THE EXERCISE
Put the data into a Markdown table with the columns No. and Line, starting at the line that contains "Viewport: 1142px width, 486px" and stopping after the last line of the data. Number the rows, skip blank lines, and leave the pictures out.

DATA IN THIS EXERCISE

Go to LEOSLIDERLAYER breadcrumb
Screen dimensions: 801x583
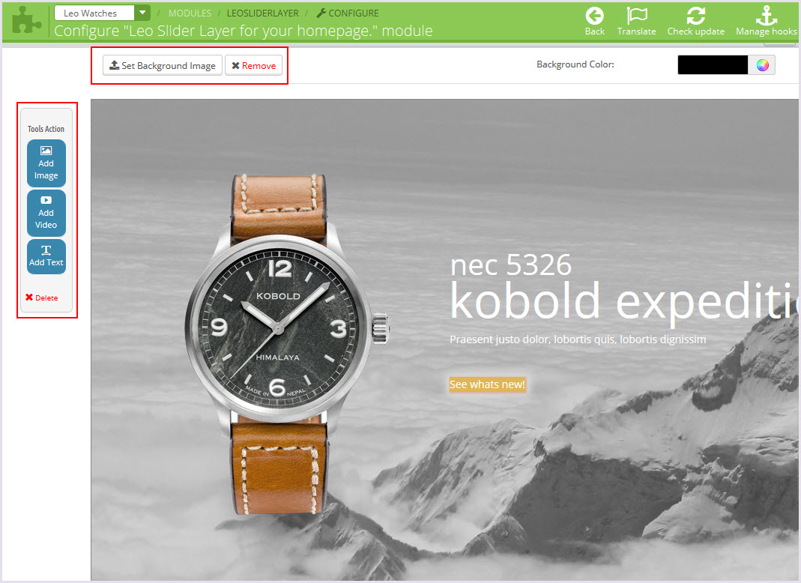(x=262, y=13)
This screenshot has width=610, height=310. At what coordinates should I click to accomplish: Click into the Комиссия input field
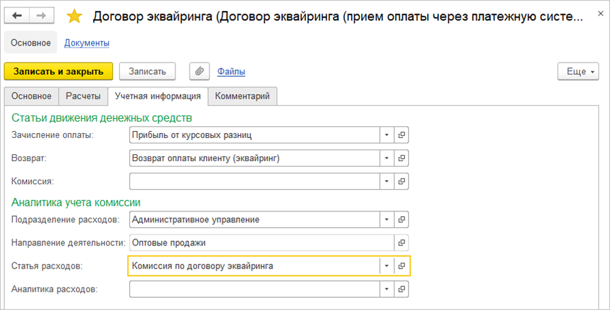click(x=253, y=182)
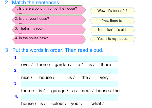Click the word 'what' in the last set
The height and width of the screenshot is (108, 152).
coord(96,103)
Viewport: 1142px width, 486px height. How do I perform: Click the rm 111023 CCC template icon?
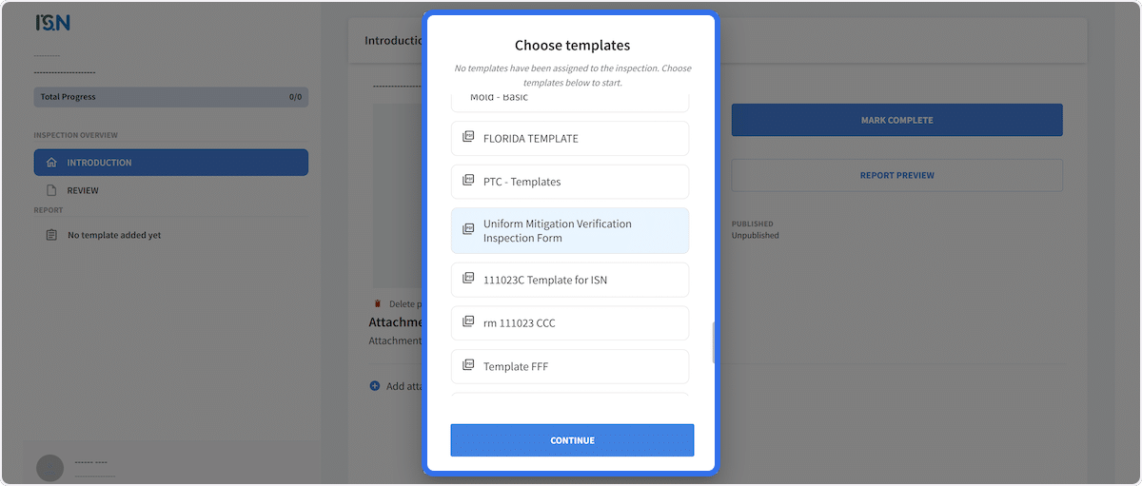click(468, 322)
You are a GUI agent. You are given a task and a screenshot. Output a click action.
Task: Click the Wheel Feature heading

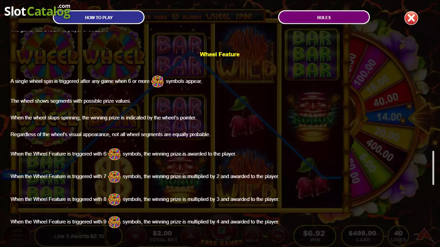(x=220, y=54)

FINAL RESULT
| No. | Line |
|---|---|
| 1 | Viewport: 1142px width, 486px height. How do I perform: Click the rm 111023 CCC template icon? |
| 2 | click(468, 322) |
| 3 | You are a GUI agent. You are given a task and a screenshot. Output a click action. |
| 4 | Task: Click the Wheel Feature heading |
| 5 | (x=220, y=54) |